Tentang pengalaman investasi yang tidak glory-glory yang penting ngrejekeni.
Setelah 9 tahun jadi investor di bursa saham Indonesia (idx) dan vakum (trading sekedarnya) dalam 2 tahun terakhir (2018-2020), saya memutuskan kembali aktif berdagang. Sedikit flashback, saya berinvestasi (trader/investor) di bursa tahun 2012 setelah 2 tahun sebelumnya berinvestasi di reksadana saham. Setelah mulai kerja tahun 2009 saya langsung memulai cita-cita untuk bisa berinvestasi di bursa saham. Dulu semasa masih SMA, saya sempat bertanya ke Panin Bank cabang Solo yang letaknya di belakang Benteng Vastenburg. Idenya terpantik dari koran Kompas yang tiap hari di laman bisnis selalu ada grafik dan daftar harga saham. Kejadiannya awal 2000an, internet belum semasif kini. Waktu itu informasi yang saya dapat dari CS nya, untuk memulai membuka rekening efek (di Panin Sekuritas) deposit awalnya adalah 30 juta, jumlah yang wow untuk anak SMA dengan kategori menengah kebawah seperti saya. Uang jajan dan bensin seminggu saja kurang lebih 20 ribu, kalau untuk deposit saja butuh waktu puasa 1500 hari. Mumet ndase.
Sampai kuliah selesai, pun keinginan belum kesampaian untuk bisa berinvestasi di bursa saham.

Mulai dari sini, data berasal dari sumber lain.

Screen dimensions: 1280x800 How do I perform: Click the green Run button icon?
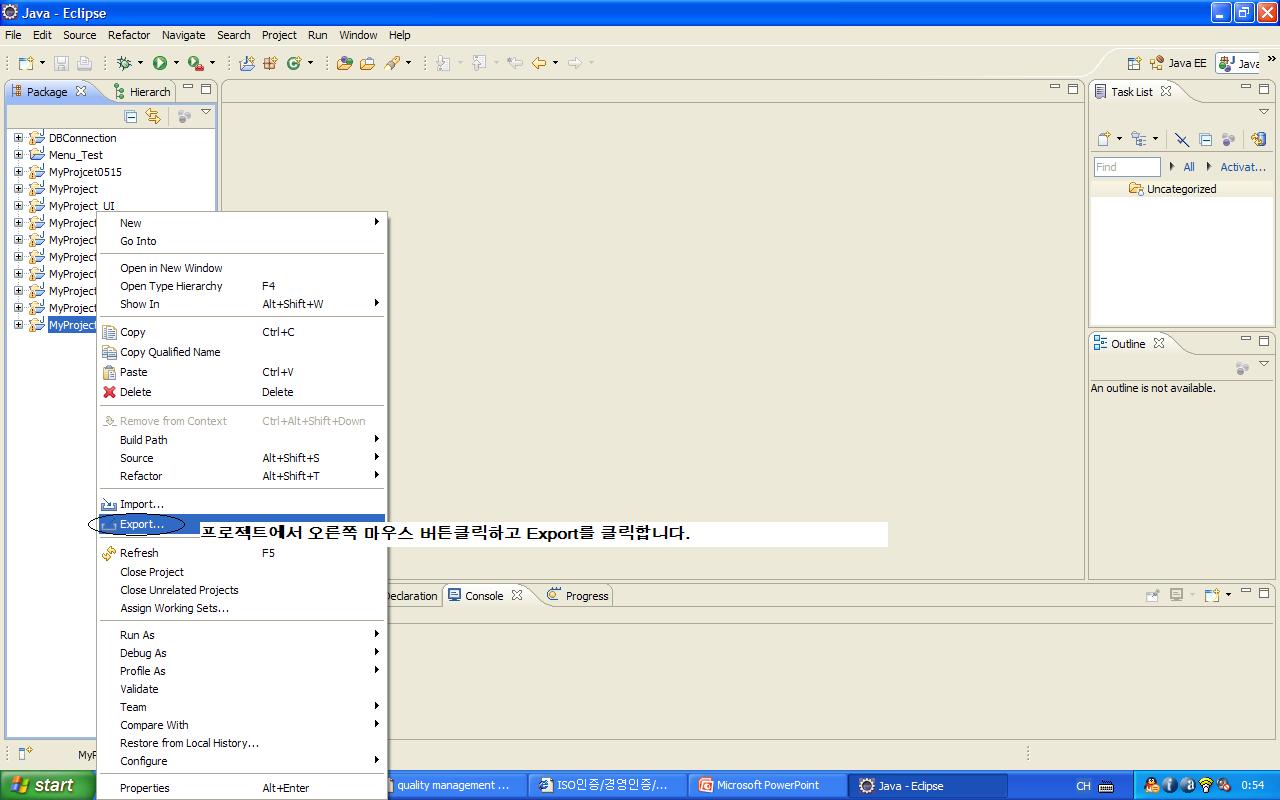(159, 63)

Masih konsisten dengan kekerean dan kekirian sembari sibuk membaca buku dan berangan-angan.
Kerja membuka jalan karena dapat gaji, walau kecil lumayanlah ada modal. Mulai dengan tabungan rencana M*ndiri yang ternyata tak cocok. Beralih ke emas batangan sebagai lindung nilai. Ketika beli di tahun 2010 harga emas 5gr Antam masih 1,5jt. Kalaupun emas sekarang harga segramnya sempat menyentuh sejutaan, tetap emas fisik adalah lindung nilai (hedging) yang melindungi modal dari inflasi. Di tahun yang sama mulailah juga buka rekening reksadana P*nin dan D*nareksa. Semuanya jalan barengan emas dan reksadana. Setelah 2 tahun ternyata kurang cocok juga, terlalu lambat.

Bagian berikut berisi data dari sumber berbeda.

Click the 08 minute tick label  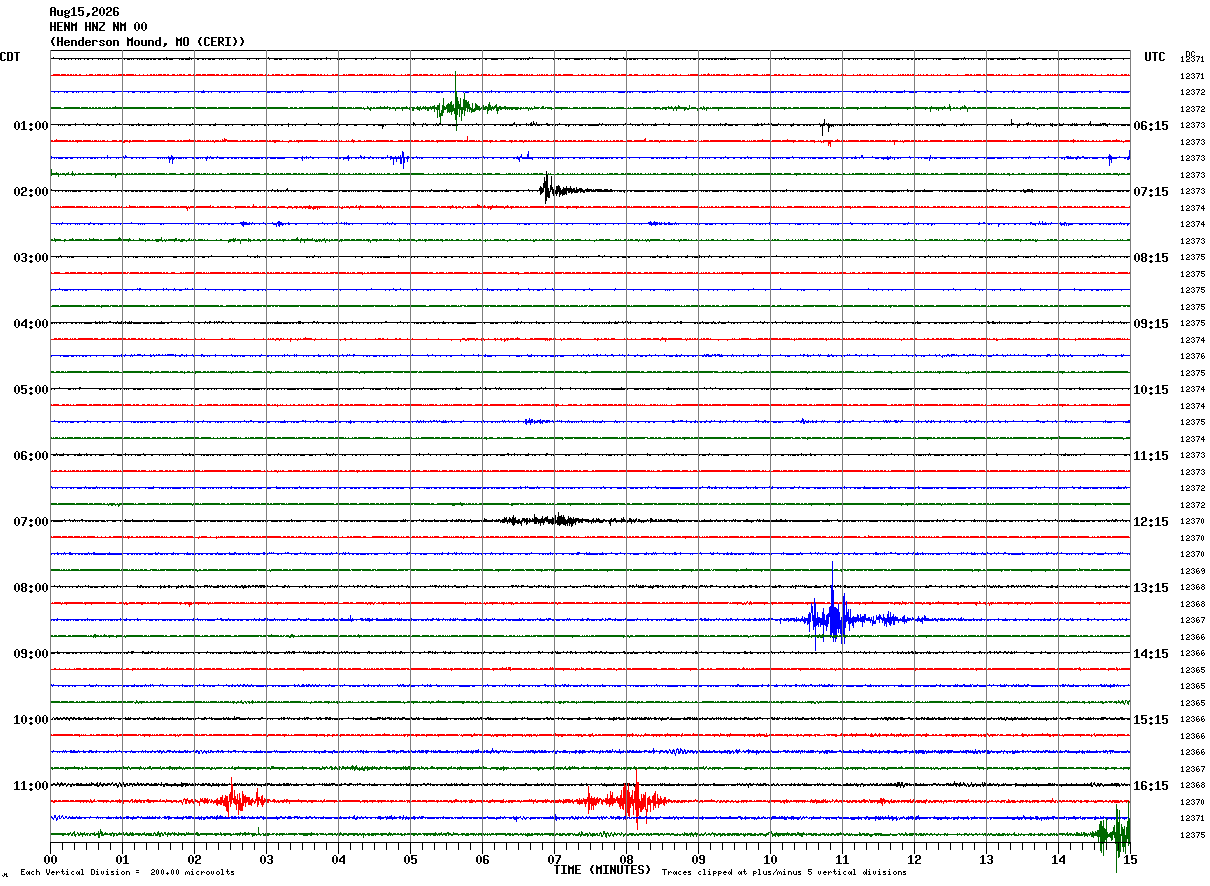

Pindah tugas ke Jakarta menjadi momentum, mulai berinvestasi di bursa saham. Pertama kali punya rekening efek M*ndiri Sekuritas (MOST), anak perusahaan Bank Mandiri. Buka rekeningnya belum ada onlen-onlen seperti sekarang. Masih paper based dan lewat kantor. Sebagai pemula saya belajar dari buku: 1) Smart Trader Not Gamblers (Ellen May) dan Who Wants To Be A Smiling Investor (Lukas Setiaatmaja). Trivia: Ellen adalah kakak kelas saya semasa SMA. Buku Ellen dan Pak Lukas inilah yang jadi petunjuk awal memulai jual beli saham. Singkatnya dua buku ini mengajarkan bagaimana jadi trader dan bagaimana jadi investor.

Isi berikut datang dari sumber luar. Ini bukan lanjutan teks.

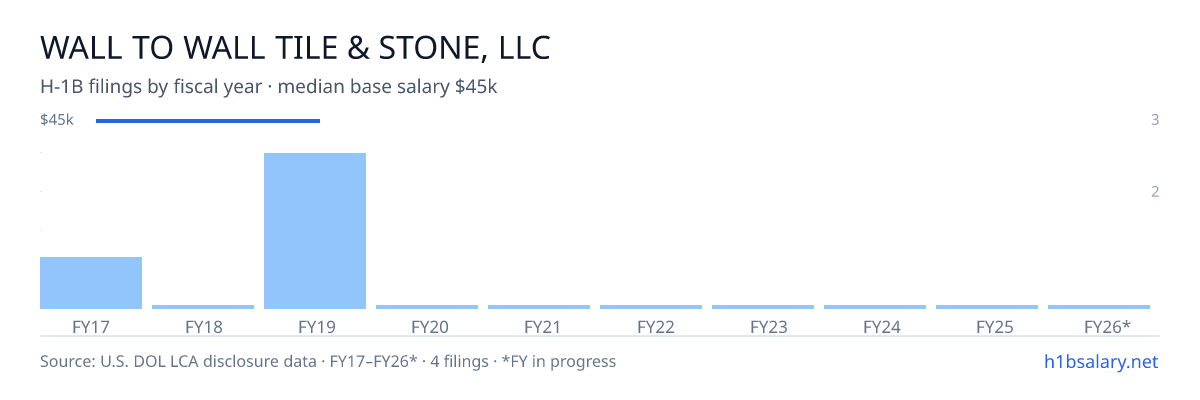Click the right axis value 3
1200x400 pixels.
click(1155, 120)
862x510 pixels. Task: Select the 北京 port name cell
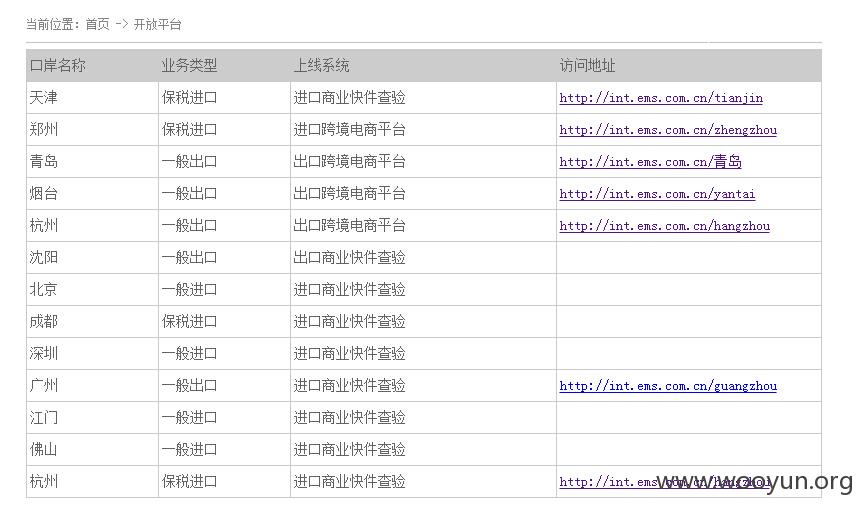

Untuk memisahkan rekening trading dan investasi, maka saya buatlah rekening efek lain dengan sekuritas etradin* (sudah ganti nama 2 kali, D*ewoo dan terakhir M*rae). Cah lawasan pasti tahu. Sampai sekarang sekuritas berkode YP inilah yang jadi andalan saya untuk dol tinuku saham. Kenapa saya memilih menggunakan istilah dol tinuku (jual-beli) dibandingkan dengan bermain saham. Karena duitnya beneran bukan mainan. Sedangkan untuk investasi selain Mandiri alias CC.
Pertama kali beli adalah emiten BBRI, waktu itu harganya masih 4 ribuan, atau kalau harga stock splitnya 1000. Belinya pakai aplikasi online yang ada di Black Berry, ponsel paling populer masa itu. Hasilnya tentu sahaja rugi, karena tidak tahan melihat emiten memerah. Itung-itung duit buat pendidikan, ikutan pelatihan-pelatihan geje aja bayar kok. Memulai dengan kerugian menjadi pengingat, kalau perhitungan, kesabaran dan pengambilan keputusan adalah kunci cuan.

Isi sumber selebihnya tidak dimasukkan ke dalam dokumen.